(Screenshot grounding data)
· · · · ·
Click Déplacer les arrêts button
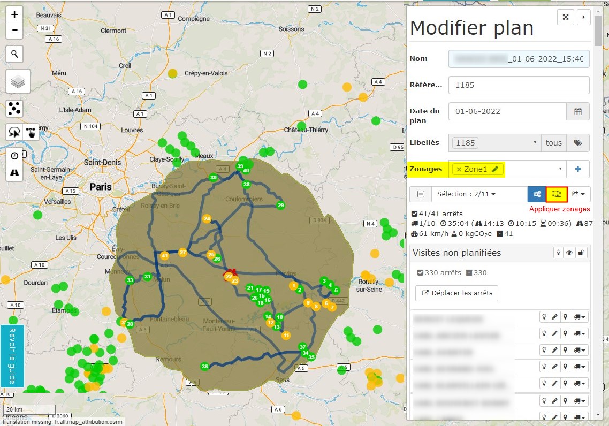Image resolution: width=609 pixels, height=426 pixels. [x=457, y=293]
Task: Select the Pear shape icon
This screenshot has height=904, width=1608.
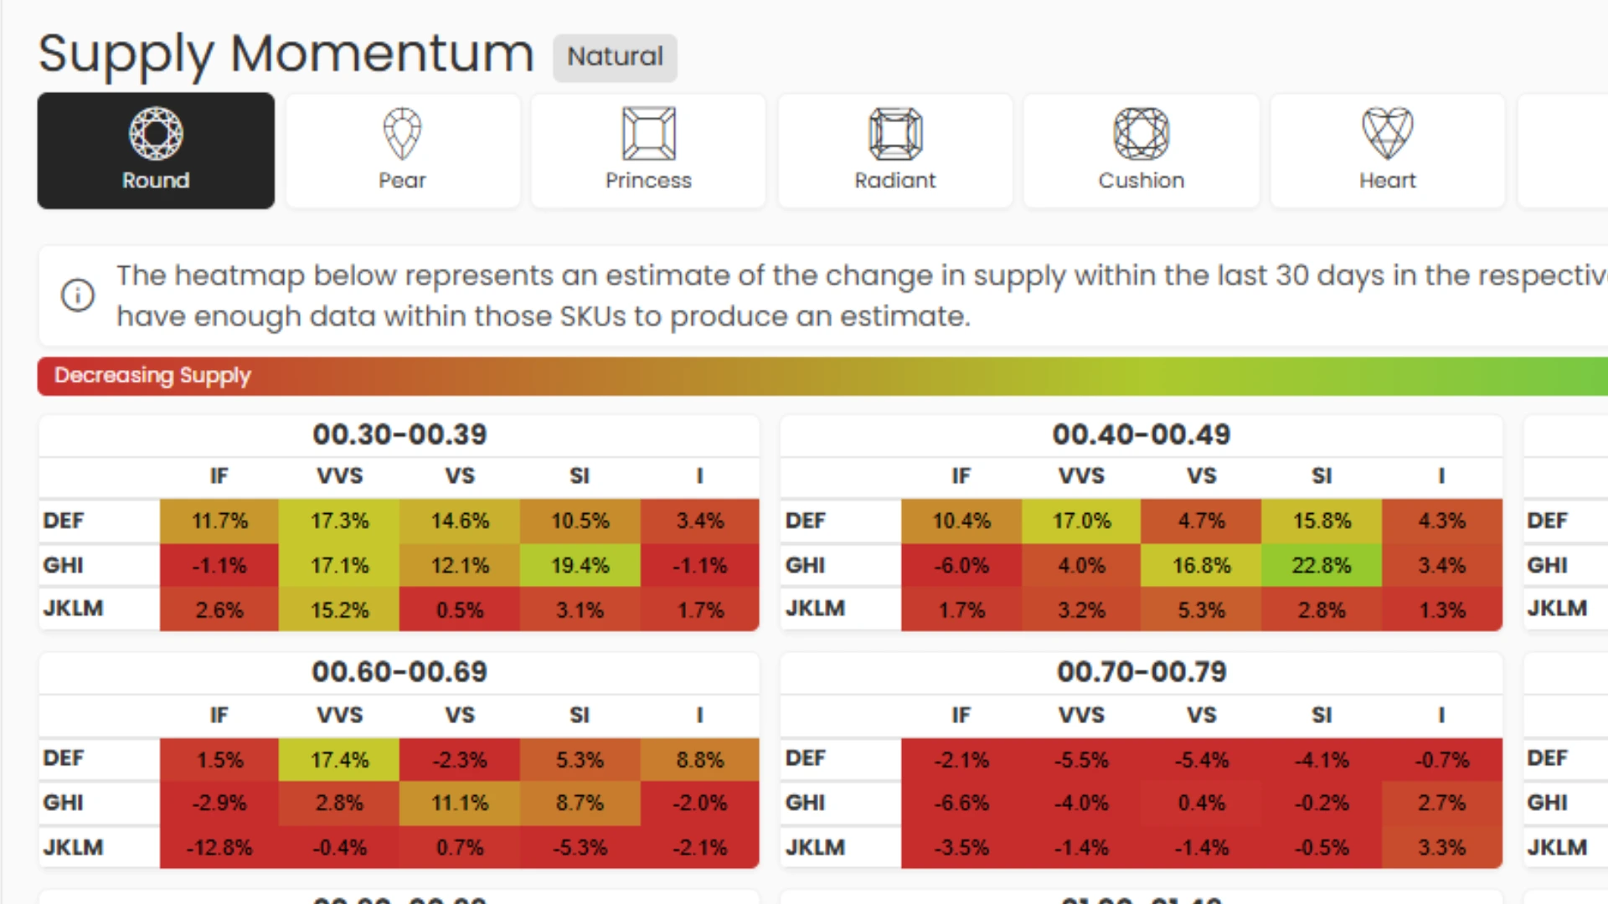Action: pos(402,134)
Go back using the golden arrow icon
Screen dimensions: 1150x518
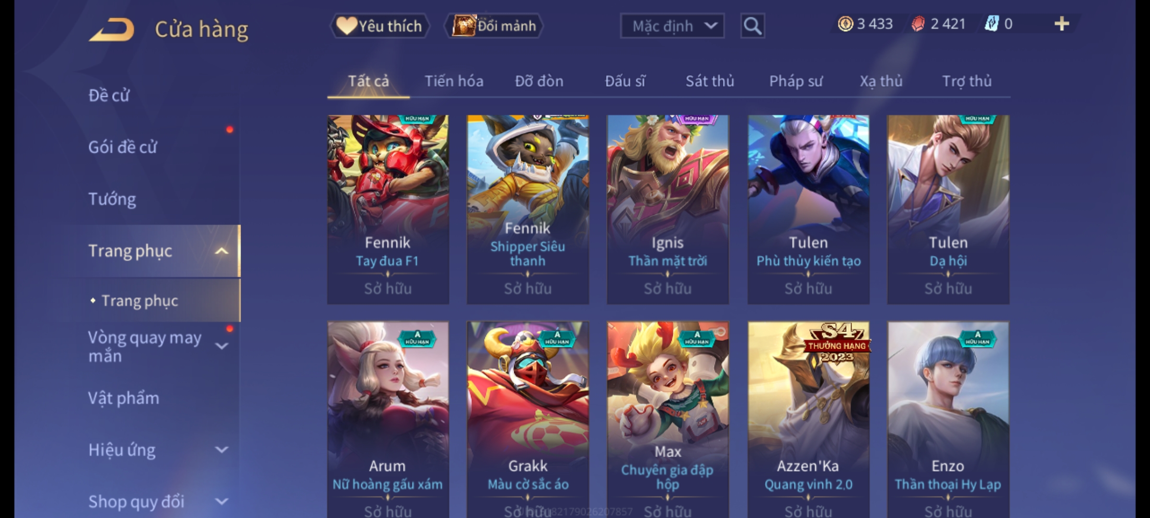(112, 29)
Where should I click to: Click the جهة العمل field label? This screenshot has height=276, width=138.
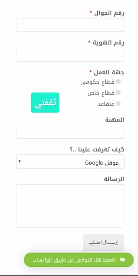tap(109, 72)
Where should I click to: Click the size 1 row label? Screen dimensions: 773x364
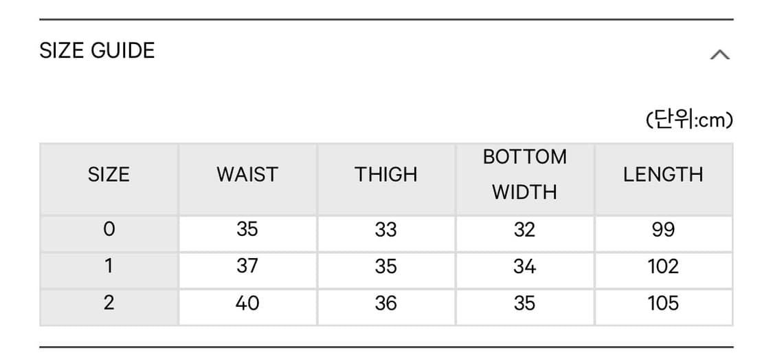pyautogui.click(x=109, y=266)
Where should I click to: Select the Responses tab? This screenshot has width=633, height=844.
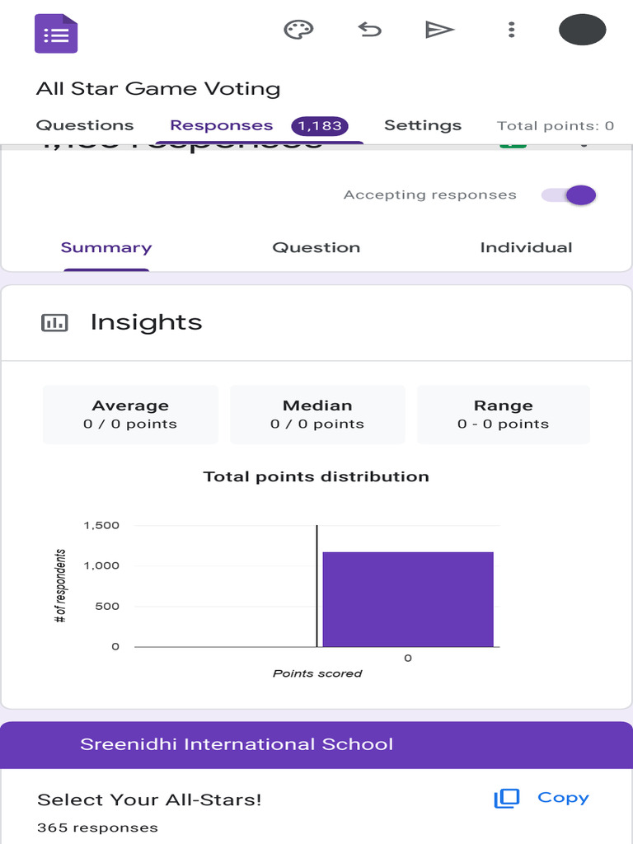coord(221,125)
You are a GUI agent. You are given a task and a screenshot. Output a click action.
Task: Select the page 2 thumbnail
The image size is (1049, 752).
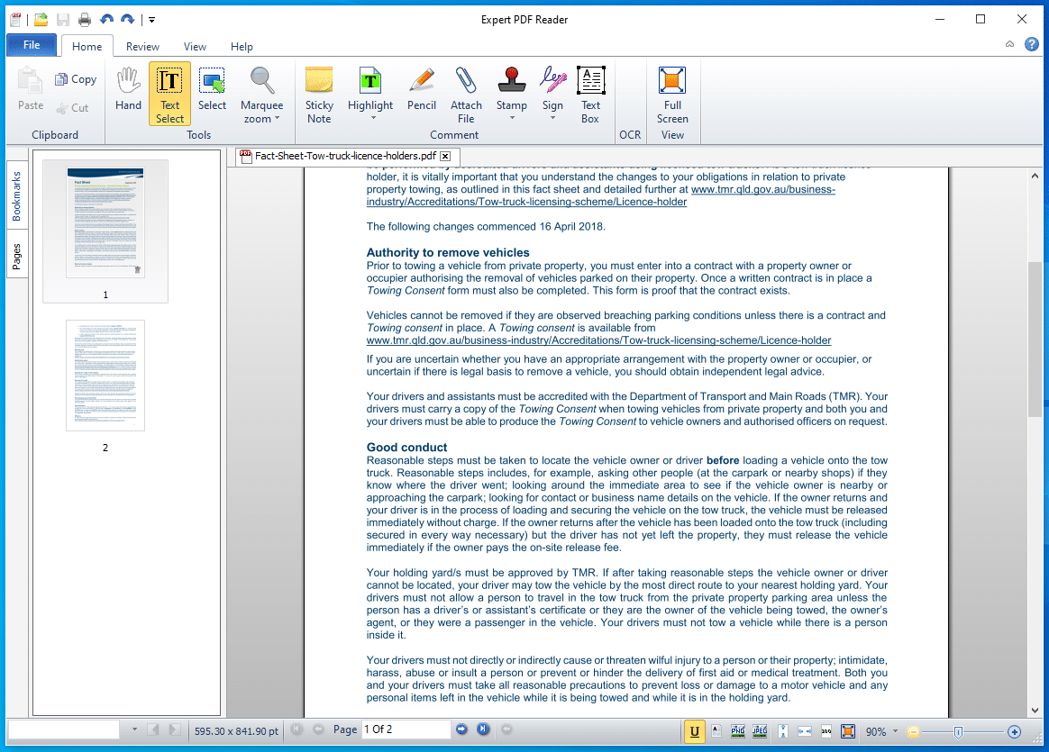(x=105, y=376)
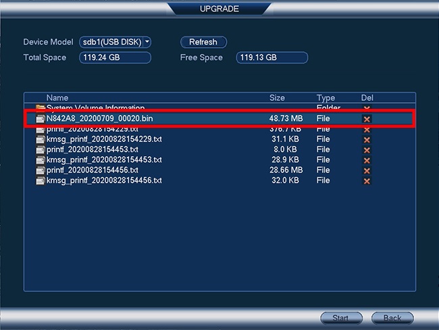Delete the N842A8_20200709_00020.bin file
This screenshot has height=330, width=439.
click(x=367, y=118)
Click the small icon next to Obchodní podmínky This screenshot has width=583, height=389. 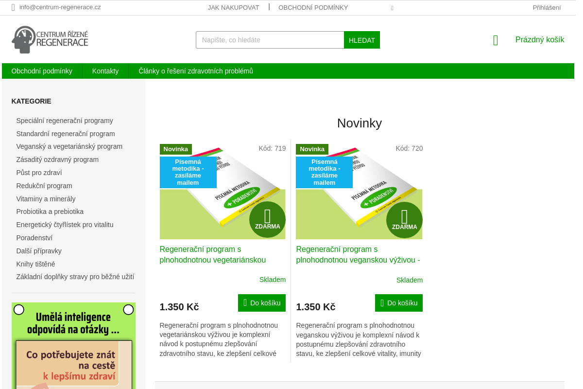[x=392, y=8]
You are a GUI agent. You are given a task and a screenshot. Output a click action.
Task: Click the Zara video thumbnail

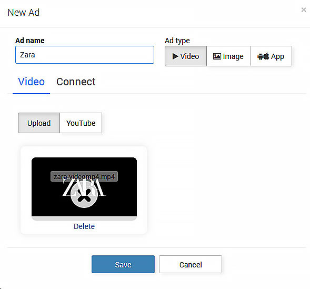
· · · · ·
**REQUIREMENT:**
Find the lines above that include the string "thumbnail" and copy them.

**TASK RESULT:**
Task: Select the page 2 thumbnail
Task: Click the Zara video thumbnail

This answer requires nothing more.